**Exercise aim:**
Copy out the entries between the line containing "Viewport: 607px width, 302px height." and the line containing "click(132, 26)", inclusive, character for character.

###

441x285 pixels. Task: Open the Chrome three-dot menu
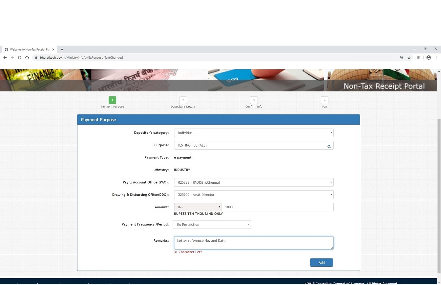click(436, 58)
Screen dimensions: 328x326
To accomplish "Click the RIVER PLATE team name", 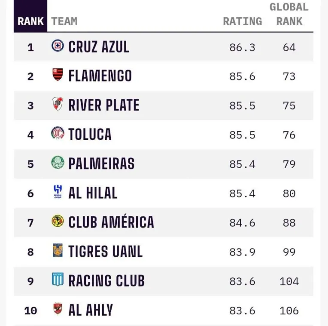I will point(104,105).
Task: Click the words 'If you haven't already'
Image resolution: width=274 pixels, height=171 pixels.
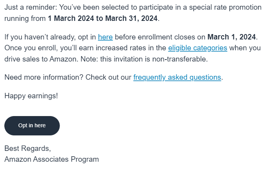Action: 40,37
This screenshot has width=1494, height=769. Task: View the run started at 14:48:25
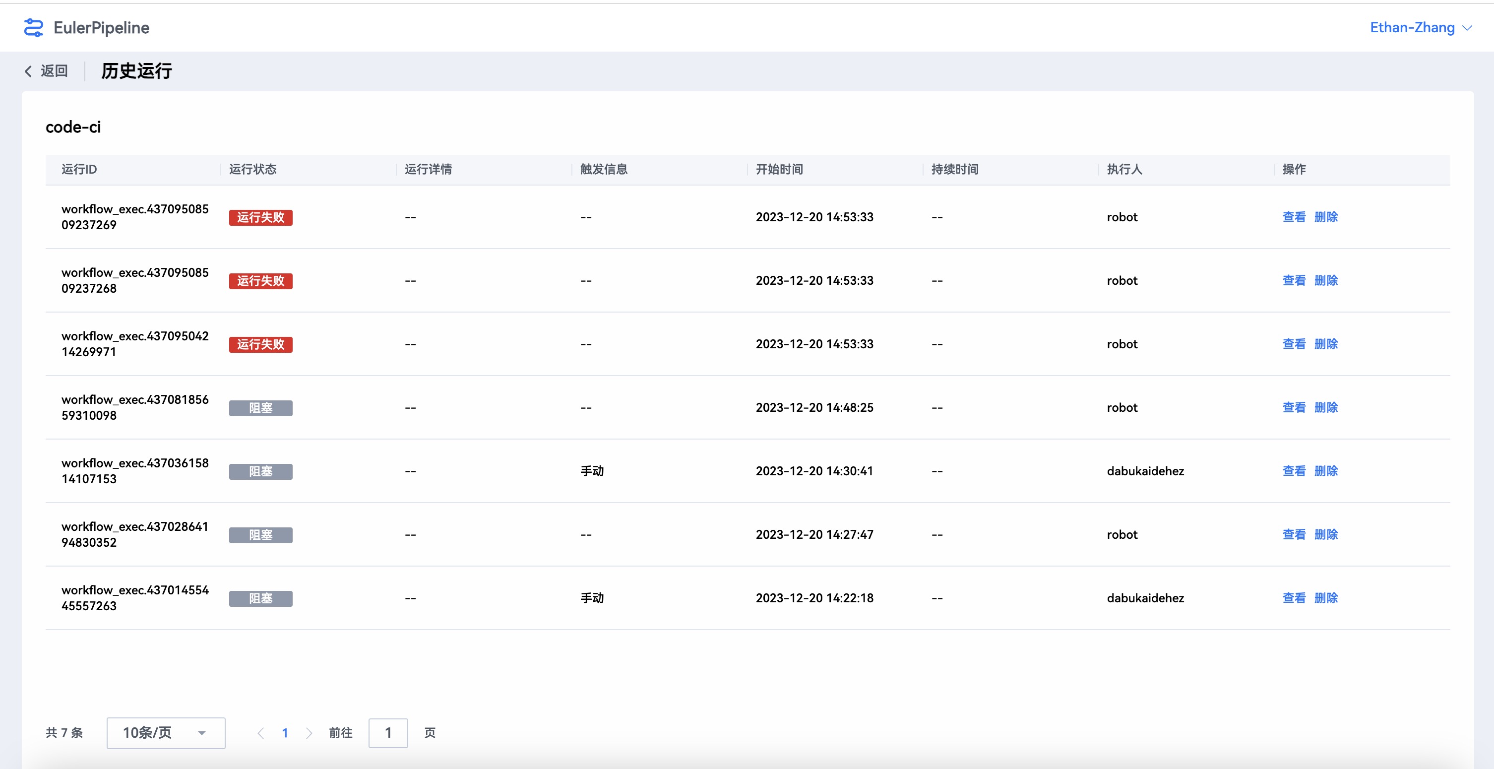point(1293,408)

###

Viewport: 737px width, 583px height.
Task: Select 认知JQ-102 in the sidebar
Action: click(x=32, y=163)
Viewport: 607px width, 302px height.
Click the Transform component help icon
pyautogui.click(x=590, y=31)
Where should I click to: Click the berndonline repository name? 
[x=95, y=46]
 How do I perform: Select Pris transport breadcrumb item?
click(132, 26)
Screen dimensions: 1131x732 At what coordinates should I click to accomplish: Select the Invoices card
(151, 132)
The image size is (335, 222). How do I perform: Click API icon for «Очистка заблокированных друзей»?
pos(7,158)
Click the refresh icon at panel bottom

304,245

###

**In response:**
Viewport: 607px width, 302px height.
Click the Transform component help icon
pyautogui.click(x=590, y=31)
Where should I click to: Click the berndonline repository name? 
[x=95, y=46]
 How do I perform: Select Pris transport breadcrumb item?
click(132, 26)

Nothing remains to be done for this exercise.